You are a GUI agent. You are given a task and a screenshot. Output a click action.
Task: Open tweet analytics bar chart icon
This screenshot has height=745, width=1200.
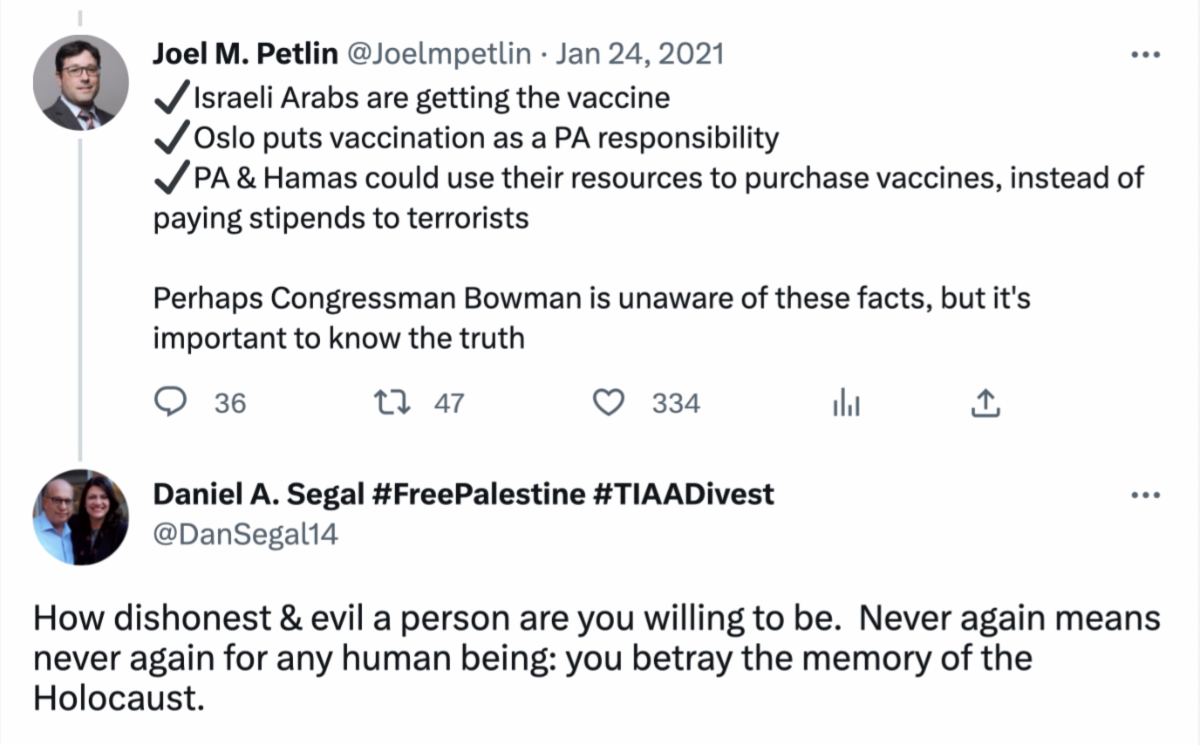[846, 403]
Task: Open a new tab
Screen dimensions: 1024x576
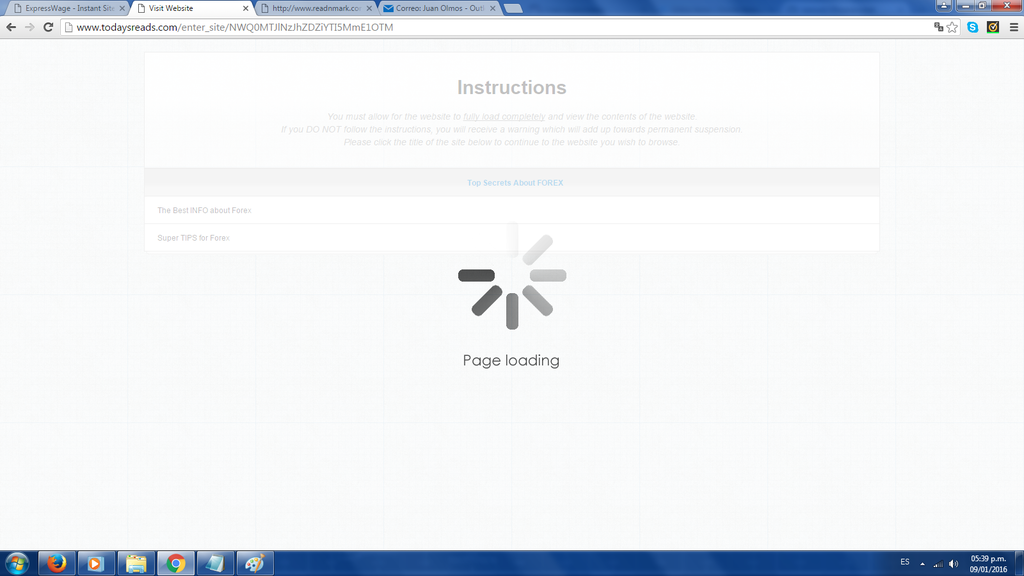Action: pyautogui.click(x=512, y=8)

--

> Exercise aim
Word for word, restate the records shown above, minus the pictures.

> Exercise solution
You are a GUI agent. You are given a task and a screenshot. Output a click action.
Task: Open tweet analytics bar chart icon
This screenshot has height=745, width=1200.
[846, 403]
Task: Open a new tab
Screen dimensions: 1024x576
Action: pyautogui.click(x=512, y=8)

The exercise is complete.